# Dataset rows:
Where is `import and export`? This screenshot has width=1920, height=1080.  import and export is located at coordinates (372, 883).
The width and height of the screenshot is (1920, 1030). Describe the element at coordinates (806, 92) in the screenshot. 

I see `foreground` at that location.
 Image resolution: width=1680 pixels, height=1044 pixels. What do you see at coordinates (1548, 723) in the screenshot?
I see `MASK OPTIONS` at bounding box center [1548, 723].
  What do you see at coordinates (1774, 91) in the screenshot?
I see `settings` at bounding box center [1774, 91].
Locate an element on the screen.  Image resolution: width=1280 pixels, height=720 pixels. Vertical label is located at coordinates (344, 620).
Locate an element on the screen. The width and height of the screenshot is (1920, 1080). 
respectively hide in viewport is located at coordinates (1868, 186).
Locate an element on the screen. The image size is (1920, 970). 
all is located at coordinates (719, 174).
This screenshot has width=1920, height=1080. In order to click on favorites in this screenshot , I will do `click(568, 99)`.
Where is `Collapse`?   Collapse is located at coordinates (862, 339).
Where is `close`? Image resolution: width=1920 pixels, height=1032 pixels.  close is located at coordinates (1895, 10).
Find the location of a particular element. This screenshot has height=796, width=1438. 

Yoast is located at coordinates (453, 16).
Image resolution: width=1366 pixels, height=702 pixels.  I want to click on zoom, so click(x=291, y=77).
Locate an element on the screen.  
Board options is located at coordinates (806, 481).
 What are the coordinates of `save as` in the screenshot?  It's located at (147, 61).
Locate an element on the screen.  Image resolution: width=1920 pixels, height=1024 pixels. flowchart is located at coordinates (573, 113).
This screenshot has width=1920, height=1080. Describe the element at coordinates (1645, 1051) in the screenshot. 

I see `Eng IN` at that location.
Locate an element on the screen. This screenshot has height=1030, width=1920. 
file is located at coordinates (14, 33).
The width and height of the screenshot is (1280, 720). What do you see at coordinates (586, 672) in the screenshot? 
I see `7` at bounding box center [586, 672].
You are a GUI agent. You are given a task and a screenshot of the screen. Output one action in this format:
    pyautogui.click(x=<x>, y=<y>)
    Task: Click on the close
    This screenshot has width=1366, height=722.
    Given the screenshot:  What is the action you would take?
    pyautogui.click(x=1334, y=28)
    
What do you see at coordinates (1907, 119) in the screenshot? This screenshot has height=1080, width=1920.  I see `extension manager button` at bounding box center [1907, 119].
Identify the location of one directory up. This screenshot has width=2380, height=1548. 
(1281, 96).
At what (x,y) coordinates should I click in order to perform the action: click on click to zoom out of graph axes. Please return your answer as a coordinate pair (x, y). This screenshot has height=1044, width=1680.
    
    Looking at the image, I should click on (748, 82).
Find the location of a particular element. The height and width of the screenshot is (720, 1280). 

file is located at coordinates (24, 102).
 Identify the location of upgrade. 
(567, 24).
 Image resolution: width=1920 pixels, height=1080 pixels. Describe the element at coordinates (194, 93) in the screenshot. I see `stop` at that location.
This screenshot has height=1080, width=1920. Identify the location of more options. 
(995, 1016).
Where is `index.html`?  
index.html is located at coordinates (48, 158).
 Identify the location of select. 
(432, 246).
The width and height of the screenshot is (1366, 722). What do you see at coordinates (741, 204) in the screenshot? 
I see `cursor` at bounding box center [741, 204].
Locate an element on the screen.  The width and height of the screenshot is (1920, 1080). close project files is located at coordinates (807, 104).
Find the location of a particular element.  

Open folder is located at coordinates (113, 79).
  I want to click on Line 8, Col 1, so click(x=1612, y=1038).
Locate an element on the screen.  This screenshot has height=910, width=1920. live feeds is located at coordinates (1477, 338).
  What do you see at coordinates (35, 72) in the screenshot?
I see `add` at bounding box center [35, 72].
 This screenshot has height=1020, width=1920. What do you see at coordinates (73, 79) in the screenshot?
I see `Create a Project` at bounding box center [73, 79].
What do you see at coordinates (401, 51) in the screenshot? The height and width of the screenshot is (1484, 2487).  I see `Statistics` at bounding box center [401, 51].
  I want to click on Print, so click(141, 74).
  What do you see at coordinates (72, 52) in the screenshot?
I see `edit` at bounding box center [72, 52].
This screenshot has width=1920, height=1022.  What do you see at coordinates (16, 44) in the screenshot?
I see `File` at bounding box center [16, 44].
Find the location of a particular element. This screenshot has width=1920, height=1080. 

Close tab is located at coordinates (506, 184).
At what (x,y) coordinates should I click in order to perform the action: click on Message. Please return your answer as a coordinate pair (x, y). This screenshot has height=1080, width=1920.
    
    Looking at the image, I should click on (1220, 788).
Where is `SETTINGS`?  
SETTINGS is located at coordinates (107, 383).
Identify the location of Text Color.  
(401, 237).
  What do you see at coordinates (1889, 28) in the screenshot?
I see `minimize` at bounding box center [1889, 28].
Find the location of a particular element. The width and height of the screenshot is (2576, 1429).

# WORK REQUIRED:
Reproduce all of the items above verbatim, line for line.

# PROBLEM SOLUTION:
Where is `import and export`? This screenshot has width=1920, height=1080.  import and export is located at coordinates (372, 883).
The width and height of the screenshot is (1920, 1030). Describe the element at coordinates (806, 92) in the screenshot. 

I see `foreground` at that location.
 Image resolution: width=1680 pixels, height=1044 pixels. What do you see at coordinates (1548, 723) in the screenshot?
I see `MASK OPTIONS` at bounding box center [1548, 723].
  What do you see at coordinates (1774, 91) in the screenshot?
I see `settings` at bounding box center [1774, 91].
Locate an element on the screen.  Image resolution: width=1280 pixels, height=720 pixels. Vertical label is located at coordinates (344, 620).
Locate an element on the screen. The width and height of the screenshot is (1920, 1080). 
respectively hide in viewport is located at coordinates (1868, 186).
Locate an element on the screen. The image size is (1920, 970). 
all is located at coordinates (719, 174).
This screenshot has width=1920, height=1080. In order to click on favorites in this screenshot , I will do `click(568, 99)`.
Where is `Collapse`?   Collapse is located at coordinates (862, 339).
Where is `close`? Image resolution: width=1920 pixels, height=1032 pixels.  close is located at coordinates (1895, 10).
Find the location of a particular element. This screenshot has height=796, width=1438. 

Yoast is located at coordinates (453, 16).
Image resolution: width=1366 pixels, height=702 pixels.  I want to click on zoom, so click(x=291, y=77).
Locate an element on the screen.  
Board options is located at coordinates (806, 481).
 What are the coordinates of `save as` in the screenshot?  It's located at (147, 61).
Locate an element on the screen.  Image resolution: width=1920 pixels, height=1024 pixels. flowchart is located at coordinates (573, 113).
This screenshot has width=1920, height=1080. Describe the element at coordinates (1645, 1051) in the screenshot. 

I see `Eng IN` at that location.
Locate an element on the screen. This screenshot has height=1030, width=1920. 
file is located at coordinates (14, 33).
The width and height of the screenshot is (1280, 720). What do you see at coordinates (586, 672) in the screenshot? 
I see `7` at bounding box center [586, 672].
You are a GUI agent. You are given a task and a screenshot of the screen. Output one action in this format:
    pyautogui.click(x=<x>, y=<y>)
    Task: Click on the close
    This screenshot has width=1366, height=722.
    Given the screenshot:  What is the action you would take?
    pyautogui.click(x=1334, y=28)
    
What do you see at coordinates (1907, 119) in the screenshot? This screenshot has height=1080, width=1920.  I see `extension manager button` at bounding box center [1907, 119].
Identify the location of one directory up. This screenshot has width=2380, height=1548. 
(1281, 96).
At what (x,y) coordinates should I click in order to perform the action: click on click to zoom out of graph axes. Please return your answer as a coordinate pair (x, y). This screenshot has height=1044, width=1680.
    
    Looking at the image, I should click on (748, 82).
Find the location of a particular element. The height and width of the screenshot is (720, 1280). 

file is located at coordinates (24, 102).
 Identify the location of upgrade. 
(567, 24).
 Image resolution: width=1920 pixels, height=1080 pixels. Describe the element at coordinates (194, 93) in the screenshot. I see `stop` at that location.
This screenshot has height=1080, width=1920. Identify the location of more options. 
(995, 1016).
Where is `index.html`?  
index.html is located at coordinates (48, 158).
 Identify the location of select. 
(432, 246).
The width and height of the screenshot is (1366, 722). What do you see at coordinates (741, 204) in the screenshot? 
I see `cursor` at bounding box center [741, 204].
Locate an element on the screen.  The width and height of the screenshot is (1920, 1080). close project files is located at coordinates (807, 104).
Find the location of a particular element.  

Open folder is located at coordinates (113, 79).
  I want to click on Line 8, Col 1, so click(x=1612, y=1038).
Locate an element on the screen.  This screenshot has height=910, width=1920. live feeds is located at coordinates (1477, 338).
  What do you see at coordinates (35, 72) in the screenshot?
I see `add` at bounding box center [35, 72].
 This screenshot has height=1020, width=1920. What do you see at coordinates (73, 79) in the screenshot?
I see `Create a Project` at bounding box center [73, 79].
What do you see at coordinates (401, 51) in the screenshot? The height and width of the screenshot is (1484, 2487).  I see `Statistics` at bounding box center [401, 51].
  I want to click on Print, so click(141, 74).
  What do you see at coordinates (72, 52) in the screenshot?
I see `edit` at bounding box center [72, 52].
This screenshot has width=1920, height=1022.  What do you see at coordinates (16, 44) in the screenshot?
I see `File` at bounding box center [16, 44].
Find the location of a particular element. This screenshot has width=1920, height=1080. 

Close tab is located at coordinates (506, 184).
At what (x,y) coordinates should I click in order to perform the action: click on Message. Please return your answer as a coordinate pair (x, y). This screenshot has height=1080, width=1920.
    
    Looking at the image, I should click on (1220, 788).
Where is `SETTINGS`?  
SETTINGS is located at coordinates (107, 383).
Identify the location of Text Color.  
(401, 237).
  What do you see at coordinates (1889, 28) in the screenshot?
I see `minimize` at bounding box center [1889, 28].
Find the location of a particular element. The width and height of the screenshot is (2576, 1429).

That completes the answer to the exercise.